Courtrooms across Green Country are seeing drastic changes after the Supreme Court's historic McGirt v. Oklahoma ruling.
Hundreds of cases were dismissed in Tulsa as well as seven other counties within the Muscogee Creek Nation as of July.
U.S. Attorney for the Eastern District of Oklahoma Brian Kuester said the changes in these last months are only the beginning.
"Since July 9, which was the day the Supreme Court and their decision on McGirt, my office has been having a great deal of interaction with the district attorneys within the Muscogee Creek Nation reservation as well as identifying cases that they will likely no longer have jurisdiction over," Kuester said.
The McGirt decision ruled that the Muscogee Creek Nation is an established reservation. Therefore, any major crime involving a tribal member on tribal land falls under federal or tribal jurisdiction.
Kuester said his office is one of the smallest in the nation, and they are having issues keeping up with the amount of cases from the state.
"We're working hard,” Kuester said. “There are challenges, but I would ask for perhaps a little bit of patience as we move through this.”

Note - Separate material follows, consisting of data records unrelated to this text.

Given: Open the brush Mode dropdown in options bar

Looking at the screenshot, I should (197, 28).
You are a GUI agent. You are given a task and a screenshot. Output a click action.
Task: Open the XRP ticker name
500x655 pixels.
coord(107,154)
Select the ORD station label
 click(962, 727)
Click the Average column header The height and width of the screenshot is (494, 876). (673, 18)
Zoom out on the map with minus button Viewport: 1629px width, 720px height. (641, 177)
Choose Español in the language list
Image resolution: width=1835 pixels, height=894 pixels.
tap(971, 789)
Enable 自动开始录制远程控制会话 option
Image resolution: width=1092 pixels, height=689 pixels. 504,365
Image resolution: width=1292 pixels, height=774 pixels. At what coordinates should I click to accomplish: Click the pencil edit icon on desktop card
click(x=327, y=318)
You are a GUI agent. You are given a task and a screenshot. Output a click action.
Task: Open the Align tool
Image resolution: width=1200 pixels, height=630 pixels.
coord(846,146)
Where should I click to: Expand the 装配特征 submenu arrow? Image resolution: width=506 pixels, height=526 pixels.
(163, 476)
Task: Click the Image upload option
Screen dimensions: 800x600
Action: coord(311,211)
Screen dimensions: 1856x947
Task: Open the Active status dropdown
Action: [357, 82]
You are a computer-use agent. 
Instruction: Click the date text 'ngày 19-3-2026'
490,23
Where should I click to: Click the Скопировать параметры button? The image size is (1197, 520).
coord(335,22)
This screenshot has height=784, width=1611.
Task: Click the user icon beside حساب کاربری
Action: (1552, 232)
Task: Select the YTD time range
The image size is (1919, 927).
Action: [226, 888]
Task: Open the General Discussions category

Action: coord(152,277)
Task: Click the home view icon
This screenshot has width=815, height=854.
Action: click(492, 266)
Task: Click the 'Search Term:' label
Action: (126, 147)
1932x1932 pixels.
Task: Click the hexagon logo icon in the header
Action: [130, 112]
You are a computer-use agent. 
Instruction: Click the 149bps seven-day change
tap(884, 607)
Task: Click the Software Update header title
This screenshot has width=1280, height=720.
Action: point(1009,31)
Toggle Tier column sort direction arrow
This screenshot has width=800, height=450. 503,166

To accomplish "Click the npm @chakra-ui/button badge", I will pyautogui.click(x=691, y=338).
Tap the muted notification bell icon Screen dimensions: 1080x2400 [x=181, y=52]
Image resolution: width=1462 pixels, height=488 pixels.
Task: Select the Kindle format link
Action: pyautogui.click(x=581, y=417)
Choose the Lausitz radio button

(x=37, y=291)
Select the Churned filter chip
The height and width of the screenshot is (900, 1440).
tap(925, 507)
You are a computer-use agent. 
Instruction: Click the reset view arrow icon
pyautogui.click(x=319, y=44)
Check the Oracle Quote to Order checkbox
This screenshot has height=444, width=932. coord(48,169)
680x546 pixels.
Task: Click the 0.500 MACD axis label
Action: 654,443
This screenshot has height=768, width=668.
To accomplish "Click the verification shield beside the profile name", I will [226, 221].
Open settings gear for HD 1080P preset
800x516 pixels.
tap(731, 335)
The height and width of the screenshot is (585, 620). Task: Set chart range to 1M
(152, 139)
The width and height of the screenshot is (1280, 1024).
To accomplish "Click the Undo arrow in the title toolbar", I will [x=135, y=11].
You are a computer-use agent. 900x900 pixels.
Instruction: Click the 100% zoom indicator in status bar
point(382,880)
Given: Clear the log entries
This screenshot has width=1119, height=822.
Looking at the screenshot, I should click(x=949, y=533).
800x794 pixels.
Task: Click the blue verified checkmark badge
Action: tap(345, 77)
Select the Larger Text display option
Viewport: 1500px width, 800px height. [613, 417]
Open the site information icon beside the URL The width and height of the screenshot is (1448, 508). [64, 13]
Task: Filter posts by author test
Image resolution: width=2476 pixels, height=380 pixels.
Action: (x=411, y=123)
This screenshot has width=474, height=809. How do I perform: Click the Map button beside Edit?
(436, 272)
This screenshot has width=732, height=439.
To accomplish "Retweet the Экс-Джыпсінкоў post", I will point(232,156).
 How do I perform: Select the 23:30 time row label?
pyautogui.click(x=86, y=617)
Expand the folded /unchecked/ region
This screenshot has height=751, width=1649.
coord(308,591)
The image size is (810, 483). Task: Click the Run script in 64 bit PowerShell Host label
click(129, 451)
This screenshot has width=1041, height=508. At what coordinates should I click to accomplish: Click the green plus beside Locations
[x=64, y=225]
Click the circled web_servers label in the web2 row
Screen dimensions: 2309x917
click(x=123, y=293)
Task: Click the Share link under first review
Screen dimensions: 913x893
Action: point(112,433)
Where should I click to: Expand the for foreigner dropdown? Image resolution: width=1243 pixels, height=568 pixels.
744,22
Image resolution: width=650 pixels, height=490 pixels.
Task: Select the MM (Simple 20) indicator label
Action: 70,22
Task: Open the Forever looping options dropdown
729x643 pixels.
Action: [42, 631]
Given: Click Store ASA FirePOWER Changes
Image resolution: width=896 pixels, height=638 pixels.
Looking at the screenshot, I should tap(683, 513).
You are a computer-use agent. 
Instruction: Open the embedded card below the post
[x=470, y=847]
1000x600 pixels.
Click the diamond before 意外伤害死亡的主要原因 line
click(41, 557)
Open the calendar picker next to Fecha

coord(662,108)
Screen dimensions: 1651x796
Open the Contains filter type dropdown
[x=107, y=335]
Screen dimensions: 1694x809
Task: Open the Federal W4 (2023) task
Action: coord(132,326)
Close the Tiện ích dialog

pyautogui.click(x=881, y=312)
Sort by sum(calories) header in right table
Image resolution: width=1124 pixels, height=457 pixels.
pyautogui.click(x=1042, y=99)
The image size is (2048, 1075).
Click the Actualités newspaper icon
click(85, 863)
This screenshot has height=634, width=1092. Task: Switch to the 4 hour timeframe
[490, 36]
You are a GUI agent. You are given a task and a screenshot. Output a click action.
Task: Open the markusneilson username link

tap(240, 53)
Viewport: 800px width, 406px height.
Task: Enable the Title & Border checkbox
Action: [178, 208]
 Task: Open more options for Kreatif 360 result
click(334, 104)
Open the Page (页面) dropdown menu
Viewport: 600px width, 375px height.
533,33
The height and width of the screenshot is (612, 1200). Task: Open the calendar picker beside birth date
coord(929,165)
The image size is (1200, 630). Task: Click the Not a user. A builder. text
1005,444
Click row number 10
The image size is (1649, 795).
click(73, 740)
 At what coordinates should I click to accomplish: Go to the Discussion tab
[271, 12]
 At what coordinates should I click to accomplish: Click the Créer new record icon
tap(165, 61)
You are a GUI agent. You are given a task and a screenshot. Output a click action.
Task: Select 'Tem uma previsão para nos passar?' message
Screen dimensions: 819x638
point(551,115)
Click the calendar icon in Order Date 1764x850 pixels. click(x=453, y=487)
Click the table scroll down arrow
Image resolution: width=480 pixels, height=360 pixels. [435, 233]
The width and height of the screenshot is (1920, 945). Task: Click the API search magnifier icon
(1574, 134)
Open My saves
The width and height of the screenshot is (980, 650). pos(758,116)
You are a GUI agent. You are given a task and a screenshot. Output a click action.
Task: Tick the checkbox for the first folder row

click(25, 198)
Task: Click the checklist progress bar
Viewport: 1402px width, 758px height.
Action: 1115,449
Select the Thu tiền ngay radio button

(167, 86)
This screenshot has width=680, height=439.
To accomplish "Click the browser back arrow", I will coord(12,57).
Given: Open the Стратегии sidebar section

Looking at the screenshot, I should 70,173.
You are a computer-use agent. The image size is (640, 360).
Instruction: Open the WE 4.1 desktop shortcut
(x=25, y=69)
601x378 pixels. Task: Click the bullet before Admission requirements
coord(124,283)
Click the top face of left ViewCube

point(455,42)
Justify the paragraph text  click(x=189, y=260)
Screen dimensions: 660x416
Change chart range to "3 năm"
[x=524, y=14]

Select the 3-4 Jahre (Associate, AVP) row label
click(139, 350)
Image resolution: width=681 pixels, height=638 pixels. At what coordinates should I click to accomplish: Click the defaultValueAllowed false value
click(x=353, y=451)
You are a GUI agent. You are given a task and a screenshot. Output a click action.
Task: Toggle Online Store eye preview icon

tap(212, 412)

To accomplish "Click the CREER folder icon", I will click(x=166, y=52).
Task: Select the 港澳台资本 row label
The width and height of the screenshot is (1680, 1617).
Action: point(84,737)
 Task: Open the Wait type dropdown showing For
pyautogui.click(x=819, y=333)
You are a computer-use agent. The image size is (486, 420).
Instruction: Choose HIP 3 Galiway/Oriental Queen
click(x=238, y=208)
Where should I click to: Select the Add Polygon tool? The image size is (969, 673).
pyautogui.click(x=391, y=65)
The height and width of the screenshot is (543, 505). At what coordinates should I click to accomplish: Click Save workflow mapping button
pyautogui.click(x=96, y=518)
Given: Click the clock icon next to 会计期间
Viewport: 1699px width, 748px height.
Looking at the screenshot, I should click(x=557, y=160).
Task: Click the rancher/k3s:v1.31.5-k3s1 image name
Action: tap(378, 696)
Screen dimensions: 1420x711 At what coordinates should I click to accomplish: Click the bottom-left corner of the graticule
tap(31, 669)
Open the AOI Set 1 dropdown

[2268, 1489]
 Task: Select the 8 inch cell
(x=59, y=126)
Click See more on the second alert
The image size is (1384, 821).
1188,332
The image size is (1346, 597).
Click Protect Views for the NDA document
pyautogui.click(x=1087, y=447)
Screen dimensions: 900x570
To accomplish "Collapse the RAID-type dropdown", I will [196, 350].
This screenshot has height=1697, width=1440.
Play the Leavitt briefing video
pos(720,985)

This month, a federal grand jury indicted twice as many cases they would normally see for an entire year. All but three involved violent crimes in Indian country.
"Before McGirt, we may have indicted somewhere between five to 10 defendants a year for violent crimes in Indian country, so now we've clearly eclipsed that and we continue to do that on a monthly basis," Kuester said.
Kuester sees potential for the other four civilized tribes to also receive reservation status. He also sees issues with statutes of limitations and victims of crimes having to face retrials.
"There's going to be a lot of tough conversations, I believe, with victims who find themselves in those situations," Kuester said.
Right now, the Oklahoma Court of Criminal Appeals is reviewing cases that could have a similar impact as McGirt for other tribes.